Records in a dataset

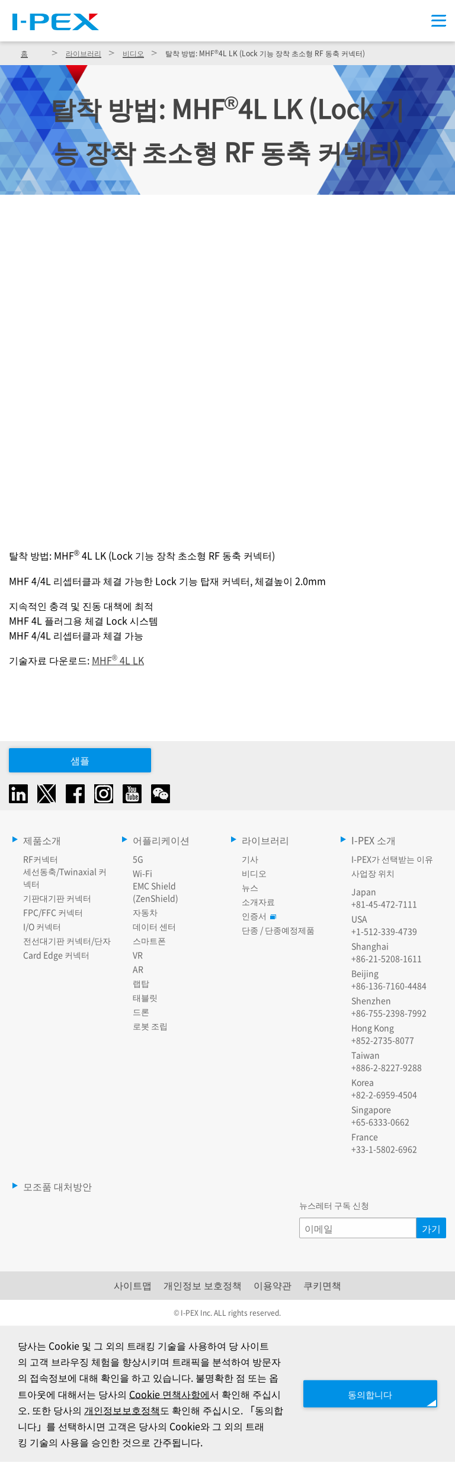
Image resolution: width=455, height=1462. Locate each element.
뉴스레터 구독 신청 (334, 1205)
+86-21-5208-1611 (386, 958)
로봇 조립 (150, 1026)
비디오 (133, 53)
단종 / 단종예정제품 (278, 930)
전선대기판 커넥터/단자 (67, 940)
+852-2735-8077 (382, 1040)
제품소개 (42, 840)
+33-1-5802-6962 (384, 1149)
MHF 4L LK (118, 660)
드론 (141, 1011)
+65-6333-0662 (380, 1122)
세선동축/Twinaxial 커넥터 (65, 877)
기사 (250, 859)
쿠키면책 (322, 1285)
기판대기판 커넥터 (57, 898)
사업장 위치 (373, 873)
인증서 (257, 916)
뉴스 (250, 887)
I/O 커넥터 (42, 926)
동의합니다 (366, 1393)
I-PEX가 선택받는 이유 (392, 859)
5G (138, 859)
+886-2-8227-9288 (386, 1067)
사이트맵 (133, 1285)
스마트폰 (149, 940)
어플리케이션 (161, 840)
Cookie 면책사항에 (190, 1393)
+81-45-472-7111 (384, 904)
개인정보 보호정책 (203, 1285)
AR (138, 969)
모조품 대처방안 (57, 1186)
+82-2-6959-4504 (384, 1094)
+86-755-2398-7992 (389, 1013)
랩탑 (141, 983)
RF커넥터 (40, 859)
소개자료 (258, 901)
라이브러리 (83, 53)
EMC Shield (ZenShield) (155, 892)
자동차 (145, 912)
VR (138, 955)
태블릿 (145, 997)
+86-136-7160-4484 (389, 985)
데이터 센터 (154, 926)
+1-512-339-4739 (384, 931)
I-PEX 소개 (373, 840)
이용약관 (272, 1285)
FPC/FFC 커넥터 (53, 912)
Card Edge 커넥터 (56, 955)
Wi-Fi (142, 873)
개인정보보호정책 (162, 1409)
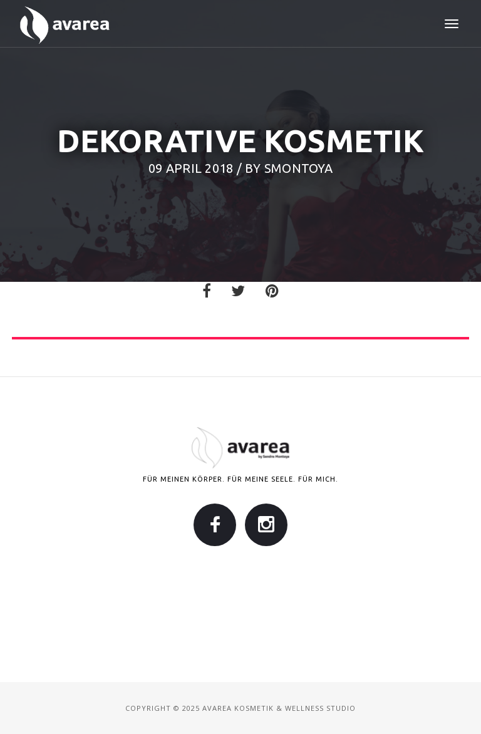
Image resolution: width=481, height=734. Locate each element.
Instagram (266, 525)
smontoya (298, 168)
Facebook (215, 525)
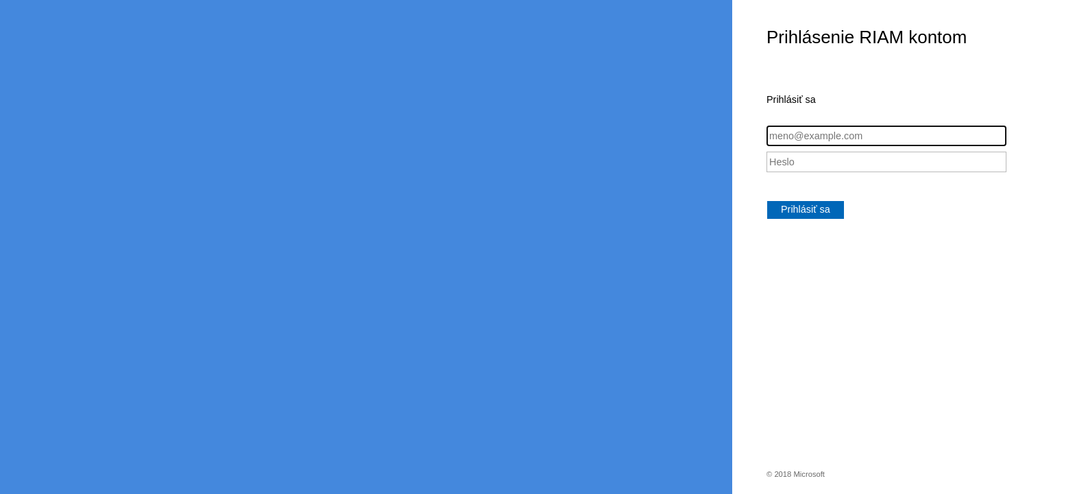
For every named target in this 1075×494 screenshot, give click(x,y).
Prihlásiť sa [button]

...

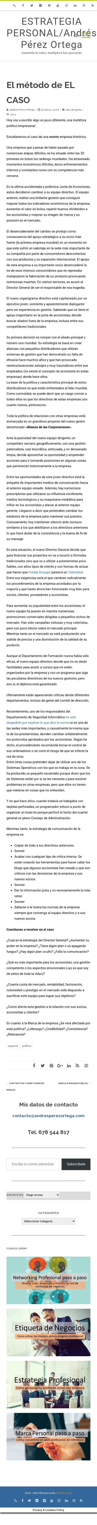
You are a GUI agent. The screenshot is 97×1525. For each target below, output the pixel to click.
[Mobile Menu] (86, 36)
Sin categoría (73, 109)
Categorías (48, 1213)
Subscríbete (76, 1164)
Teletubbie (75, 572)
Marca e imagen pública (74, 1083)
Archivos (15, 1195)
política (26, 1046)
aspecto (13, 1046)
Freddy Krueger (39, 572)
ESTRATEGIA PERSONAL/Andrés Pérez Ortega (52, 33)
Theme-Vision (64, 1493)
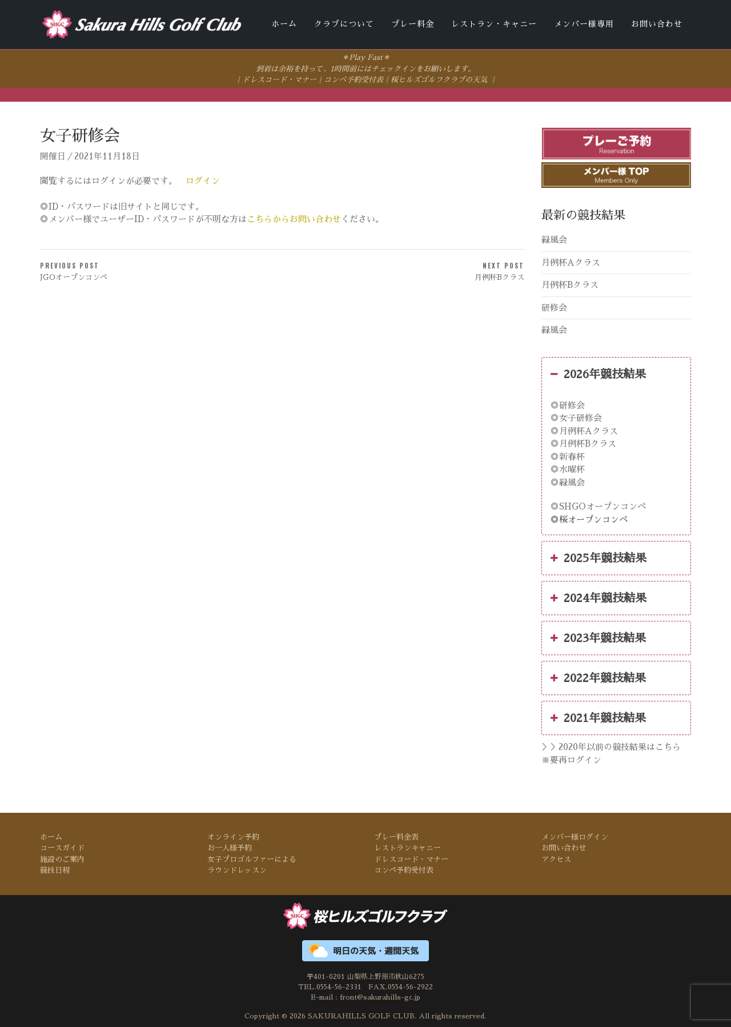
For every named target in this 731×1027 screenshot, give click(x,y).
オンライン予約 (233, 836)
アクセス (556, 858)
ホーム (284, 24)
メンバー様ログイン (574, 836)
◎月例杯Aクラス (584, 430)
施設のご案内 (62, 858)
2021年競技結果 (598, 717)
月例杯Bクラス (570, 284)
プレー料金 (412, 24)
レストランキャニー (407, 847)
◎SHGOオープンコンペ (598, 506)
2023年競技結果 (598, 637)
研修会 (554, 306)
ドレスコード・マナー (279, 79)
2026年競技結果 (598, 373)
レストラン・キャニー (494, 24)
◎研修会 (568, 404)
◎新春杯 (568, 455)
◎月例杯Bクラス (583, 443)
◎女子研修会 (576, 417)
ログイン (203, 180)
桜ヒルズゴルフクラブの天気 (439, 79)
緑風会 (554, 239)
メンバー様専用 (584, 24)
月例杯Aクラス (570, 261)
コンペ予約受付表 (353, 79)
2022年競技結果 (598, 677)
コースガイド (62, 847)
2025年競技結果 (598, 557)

Aim: Rewrite the records from the line containing "2026年競技結果 (598, 373)" through the line containing "2025年競技結果 (598, 557)", changing "競技結果" to "大会結果" and keeping everything else the same.

Response to the task:
2026年大会結果 (598, 373)
レストラン・キャニー (494, 24)
◎研修会 (568, 404)
◎新春杯 (568, 455)
◎月例杯Bクラス (583, 443)
◎女子研修会 (576, 417)
ログイン (203, 180)
桜ヒルズゴルフクラブの天気 (439, 79)
緑風会 (554, 239)
メンバー様専用 (584, 24)
月例杯Aクラス (570, 261)
コンペ予約受付表 (353, 79)
2022年大会結果 (598, 677)
コースガイド (62, 847)
2025年大会結果 (598, 557)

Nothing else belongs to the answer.